Set exercise: Copy out the rows word for word, starting at the beginning and ending with the first row that contains "Don (711, 70)", both ends included.

··· Dataset extract

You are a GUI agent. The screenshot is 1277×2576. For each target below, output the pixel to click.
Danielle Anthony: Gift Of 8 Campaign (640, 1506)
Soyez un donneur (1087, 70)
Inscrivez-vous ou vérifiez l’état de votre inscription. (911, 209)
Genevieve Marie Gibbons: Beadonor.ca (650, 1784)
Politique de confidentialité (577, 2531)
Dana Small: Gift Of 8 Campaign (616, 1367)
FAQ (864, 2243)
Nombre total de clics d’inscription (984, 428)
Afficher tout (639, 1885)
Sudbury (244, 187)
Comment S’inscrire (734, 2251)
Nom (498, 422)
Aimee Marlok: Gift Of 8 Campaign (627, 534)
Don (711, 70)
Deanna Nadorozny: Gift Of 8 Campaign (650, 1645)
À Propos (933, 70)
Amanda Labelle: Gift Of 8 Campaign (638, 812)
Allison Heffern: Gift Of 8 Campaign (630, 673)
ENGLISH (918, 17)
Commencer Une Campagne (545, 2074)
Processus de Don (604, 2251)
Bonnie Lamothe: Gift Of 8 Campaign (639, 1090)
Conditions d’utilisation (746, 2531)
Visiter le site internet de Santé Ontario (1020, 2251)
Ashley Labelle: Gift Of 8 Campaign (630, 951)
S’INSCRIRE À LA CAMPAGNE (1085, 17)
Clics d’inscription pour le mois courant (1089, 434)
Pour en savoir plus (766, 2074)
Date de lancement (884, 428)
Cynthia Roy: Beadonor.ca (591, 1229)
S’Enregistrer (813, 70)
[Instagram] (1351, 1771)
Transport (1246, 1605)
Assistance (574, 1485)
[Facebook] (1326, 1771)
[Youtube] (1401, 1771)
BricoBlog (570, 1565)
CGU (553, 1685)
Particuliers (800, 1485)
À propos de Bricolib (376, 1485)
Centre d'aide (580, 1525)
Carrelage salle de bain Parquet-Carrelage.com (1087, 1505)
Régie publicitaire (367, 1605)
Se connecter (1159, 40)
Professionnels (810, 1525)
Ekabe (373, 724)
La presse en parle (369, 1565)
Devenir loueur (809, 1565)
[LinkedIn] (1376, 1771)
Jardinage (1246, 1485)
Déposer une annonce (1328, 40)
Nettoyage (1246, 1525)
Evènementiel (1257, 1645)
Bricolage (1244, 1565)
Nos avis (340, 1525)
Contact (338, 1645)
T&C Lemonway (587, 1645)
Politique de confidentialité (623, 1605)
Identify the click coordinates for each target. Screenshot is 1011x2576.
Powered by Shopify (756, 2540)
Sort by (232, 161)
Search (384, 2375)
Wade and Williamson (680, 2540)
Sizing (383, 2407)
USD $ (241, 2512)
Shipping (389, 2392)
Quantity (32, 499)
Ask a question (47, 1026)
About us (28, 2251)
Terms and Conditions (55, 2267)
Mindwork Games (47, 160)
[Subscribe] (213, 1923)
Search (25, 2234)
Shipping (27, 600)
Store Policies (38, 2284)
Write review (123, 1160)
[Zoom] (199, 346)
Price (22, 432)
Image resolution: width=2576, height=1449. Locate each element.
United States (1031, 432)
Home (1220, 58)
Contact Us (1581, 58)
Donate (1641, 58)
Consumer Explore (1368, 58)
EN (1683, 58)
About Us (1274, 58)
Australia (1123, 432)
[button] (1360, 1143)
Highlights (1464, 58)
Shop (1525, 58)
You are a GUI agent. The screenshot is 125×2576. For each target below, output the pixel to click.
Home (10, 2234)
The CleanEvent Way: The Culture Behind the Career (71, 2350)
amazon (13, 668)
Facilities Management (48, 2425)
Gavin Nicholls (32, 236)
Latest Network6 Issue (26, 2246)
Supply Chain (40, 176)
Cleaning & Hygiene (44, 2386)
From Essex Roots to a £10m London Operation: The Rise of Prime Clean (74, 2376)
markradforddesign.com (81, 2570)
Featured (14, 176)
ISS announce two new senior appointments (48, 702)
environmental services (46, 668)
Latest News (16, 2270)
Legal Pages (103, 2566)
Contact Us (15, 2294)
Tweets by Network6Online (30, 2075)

······

Response:
You are a GUI agent. The screenshot is 1277×2576. For each target below, output the pixel to click.
Danielle Anthony: Gift Of 8 Campaign (640, 1506)
Soyez un donneur (1087, 70)
Inscrivez-vous ou vérifiez l’état de votre inscription. (911, 209)
Genevieve Marie Gibbons: Beadonor.ca (650, 1784)
Politique de confidentialité (577, 2531)
Dana Small: Gift Of 8 Campaign (616, 1367)
FAQ (864, 2243)
Nombre total de clics d’inscription (984, 428)
Afficher tout (639, 1885)
Sudbury (244, 187)
Comment S’inscrire (734, 2251)
Nom (498, 422)
Aimee Marlok: Gift Of 8 Campaign (627, 534)
Don (711, 70)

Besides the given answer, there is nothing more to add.